• [DATASET ROWS]:
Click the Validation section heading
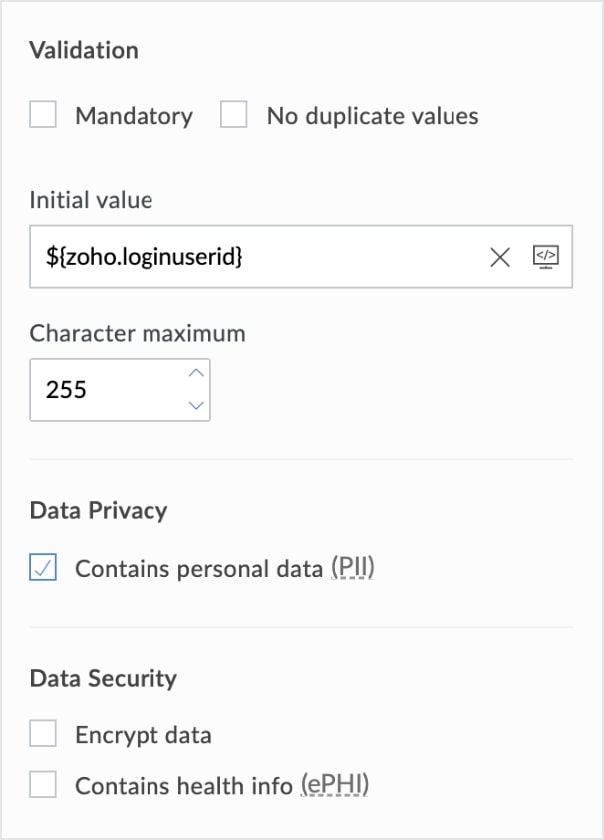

* * *

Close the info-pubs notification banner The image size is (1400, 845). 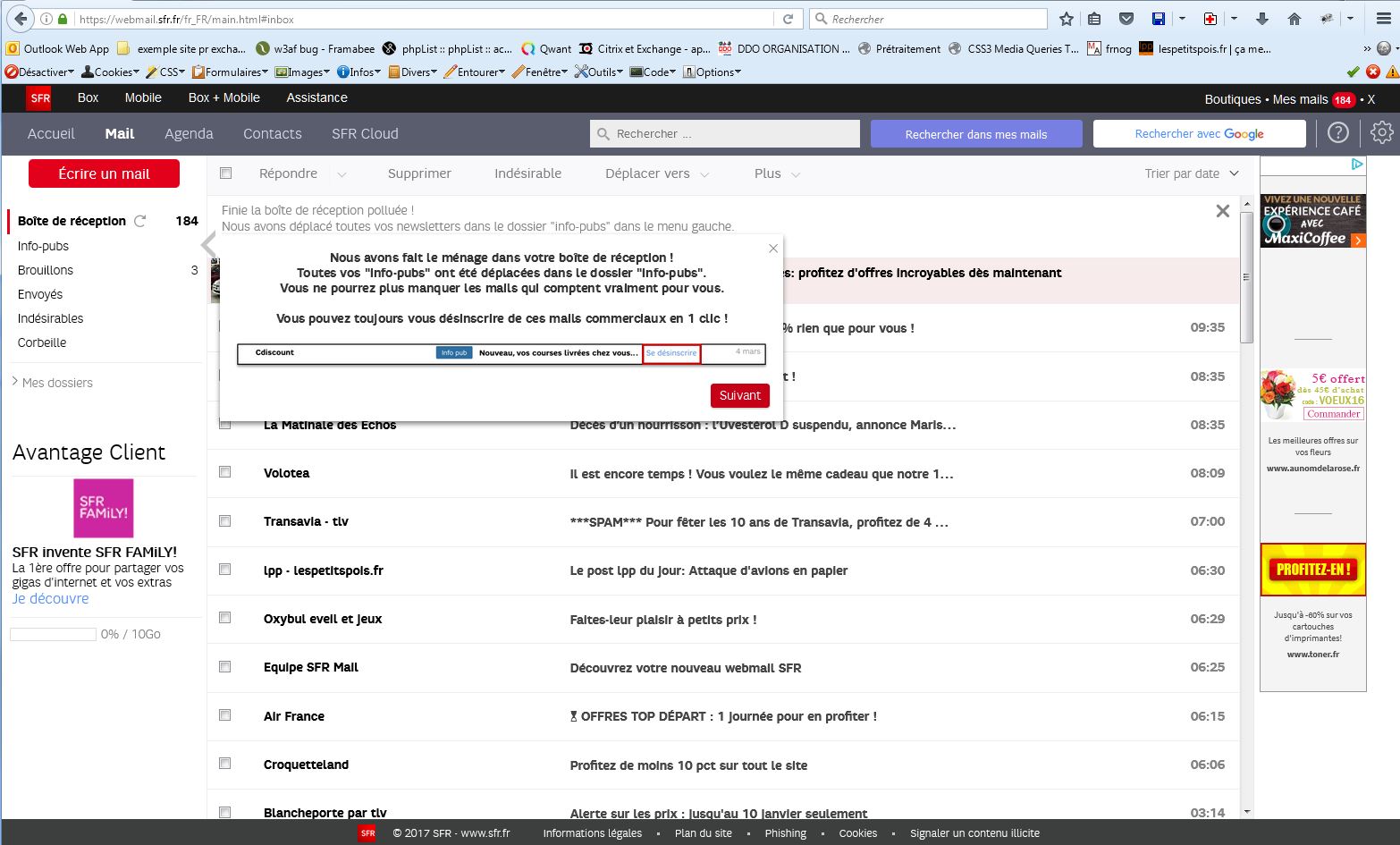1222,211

...

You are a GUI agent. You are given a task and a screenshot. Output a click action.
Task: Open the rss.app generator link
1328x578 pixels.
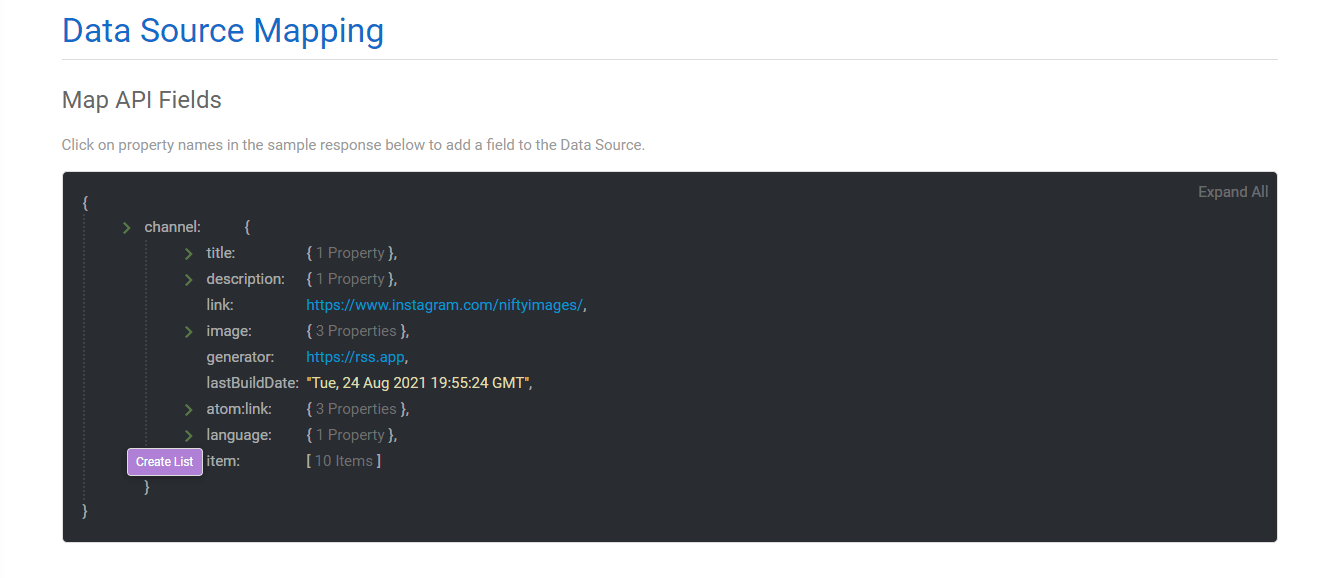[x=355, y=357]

• [WRITTEN INSTRUCTION]: Print everything from the line containing "You are a GUI" down to the line containing "[x=355, y=357]", keeping each line unchanged and leaving out the pictures.

• [SOLUTION TO THE PROBLEM]:
You are a GUI agent. You are given a task and a screenshot. Output a click action.
Task: Open the rss.app generator link
1328x578 pixels.
[x=355, y=357]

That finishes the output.